Zudem sei bereits in der Rechtsprechung (EuGH Urt. 9.11.2016 ;C-448/14 - ZLR 2017, 328) anerkannt, dass der Zeolith - ein kristallines Aluminiumsilikat - ein neuartiges Lebensmittel sei, das unter die Novel-Food-Verordnung falle. Daher sei eine Zulassung der EU notwendig. Ein zulässiges in Verkehr bringen eines neuartigen Lebensmittel, sei nur möglich, wenn es zudem auf der Unionsliste aufgeführt sei.

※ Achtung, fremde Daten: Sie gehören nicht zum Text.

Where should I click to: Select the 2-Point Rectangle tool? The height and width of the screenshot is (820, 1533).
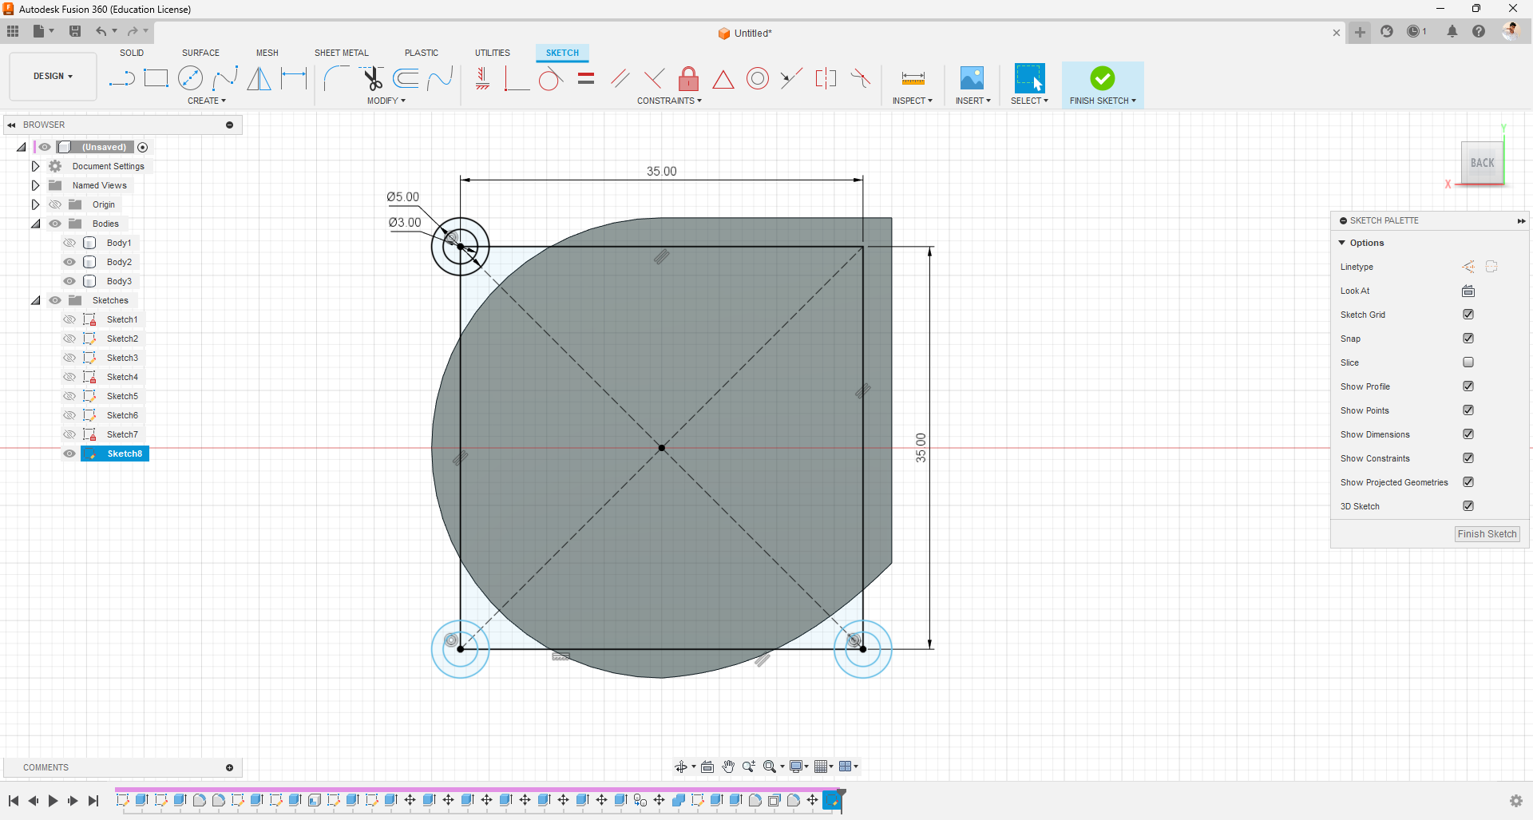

Ein Lebensmittel gelte als gesundheitsschädlich, wenn es aus feststellbaren Eigenschaften heraus eine Möglichkeit zur nicht bloß theoretischen Gesundheitsschädigung besitze, die von der Wissenschaft gewichtet werden. Dabei sei nach Art. 14 Abs. 4 Buchst. a und b VO (EG) 178/2002 ebenso entscheidend, dass kurzfristige oder langfristige Wirkungen bei den Verbrauchern, aber auch bei nachfolgenden Generationen und toxikologische Auswirkungen auf eine bestimmte Verbrauchergruppe festzustellen seien.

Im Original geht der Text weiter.